In-Depth

PSS Systems Provides Common Sense Data Management Policy Scheme

Recent legislation doesn't mandate changes to your storage infrastructure, but it does mean you'll have to manage your data more effectively.

Economist Milton Friedman once wrote, “Perfection is not for this world. Pursuing the unattainable best can prevent achievement of the attainable good.” More than philosophical rumination, this statement captures the essence of the current challenges confronting companies that need to manage their data in a way that complies with legal and regulatory requirements.

As discussed in a previous column, the burgeoning legal regime around data retention, privacy, and nonrepudiability does not mandate any changes to enterprise storage infrastructure per se, despite the hyperbolistic marketing of many storage vendors on this point. However, it does impose a significant burden on companies to manage their data more effectively—beginning with the creation of data.

The central question of compliance is simple: How do you get all of your employees to cooperate with policies on data naming so you can distinguish the data that needs to be retained for compliance reasons from the data that doesn’t require such retention? Is there a perfect solution to the problem, or must we settle for some attainable—less than perfect—fix?

To Deidre Paknad, President and CEO of PSS Systems, the question is one that confronts her customers every day. Paknad is in the business of selling data management solutions for regulatory compliance. She agrees that regulatory compliance is, at its core, a people-and-process issue and not a technological one. However, she notes that getting personnel to comply with policies establishing what, when, and where files are to be saved and stored is a daunting exercise for most companies.

“Most businesses,” she says, “use committees and consultants to define and audit retention policies. They rely on hope to apply and enforce the policies they develop.”

The reason is simple: it takes years of consistent auditing and enforcement for a global company to get all employees into sync with retention policies. With current laws and regulations, this exposes the company to huge risks. Evidentiary integrity is at the heart of regulatory compliance, Paknad observes, “and destroying evidence has become a new federal crime under SOX 802.”

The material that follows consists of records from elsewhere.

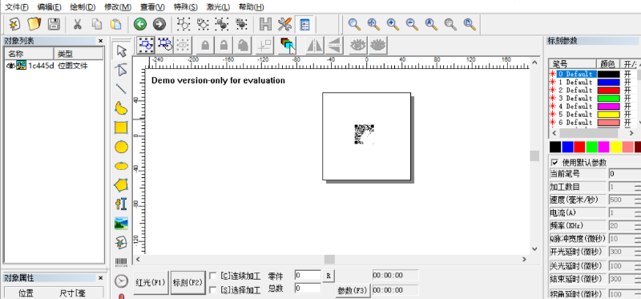This screenshot has height=299, width=641.
Task: Click the horizontal mirror icon
Action: pos(315,45)
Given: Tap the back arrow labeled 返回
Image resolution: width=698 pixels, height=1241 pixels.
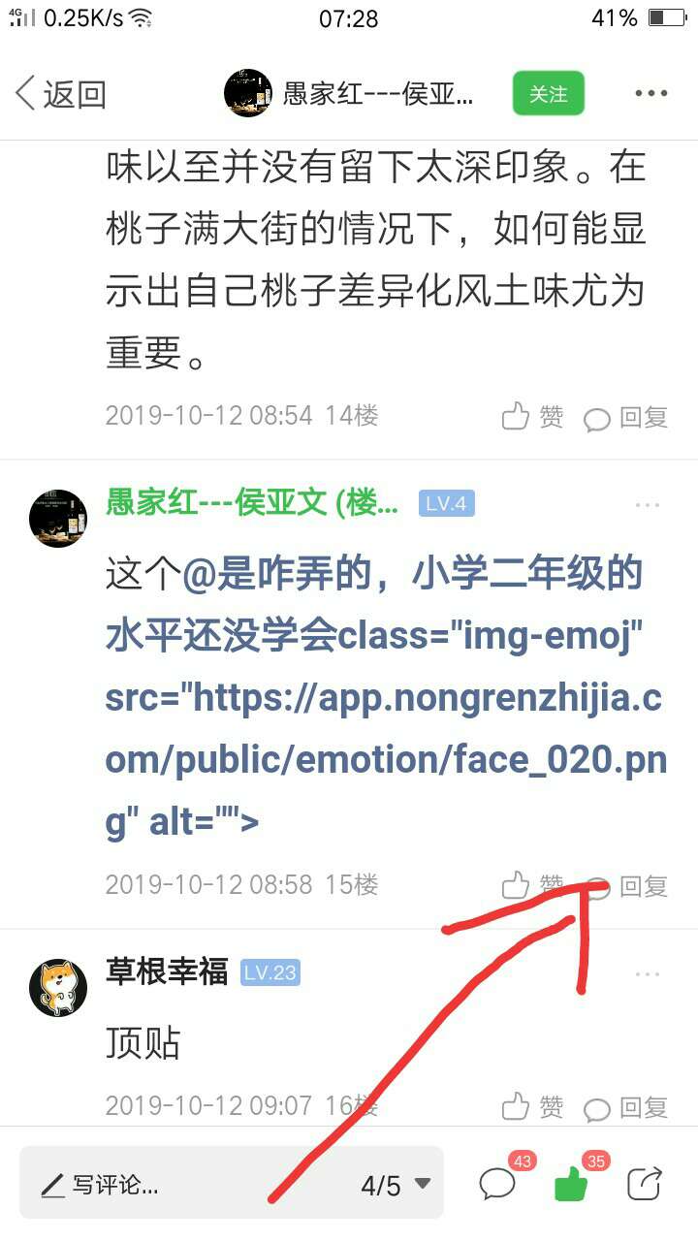Looking at the screenshot, I should [x=60, y=94].
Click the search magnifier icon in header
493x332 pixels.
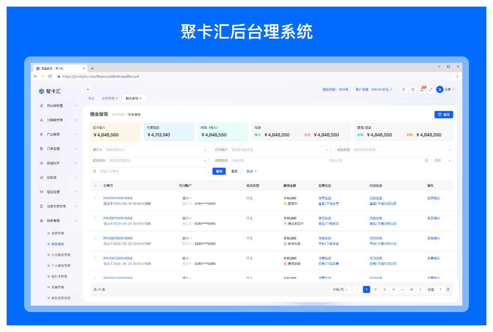tap(403, 89)
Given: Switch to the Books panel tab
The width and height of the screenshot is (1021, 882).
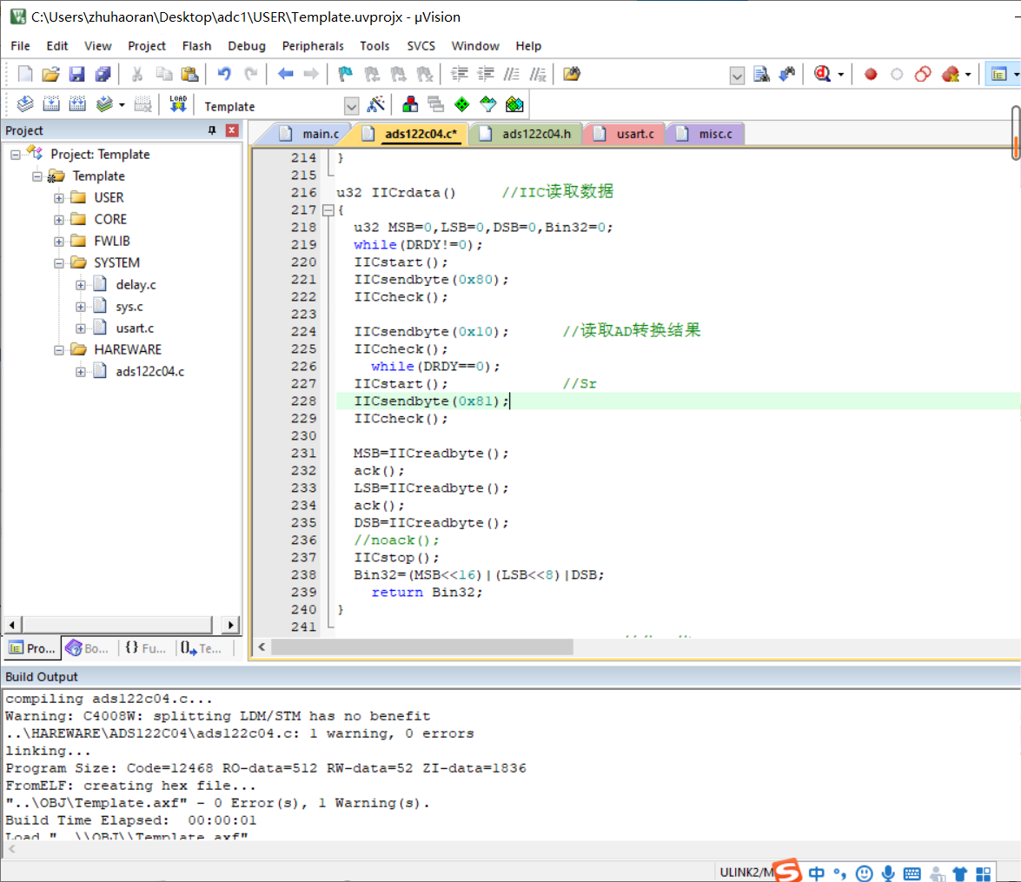Looking at the screenshot, I should 88,648.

The compliance solutions offered by most vendors are based on workflow and document management systems. However, these take an enormous amount of time to construct and deploy and still confront problems of user compliance. To a large extent they rely on the cultivation of fear to obtain buy-in from recalcitrant users. Somebody, maybe many somebodies, need to be publicly disciplined—or even fired—to get everyone singing on the same sheet of music.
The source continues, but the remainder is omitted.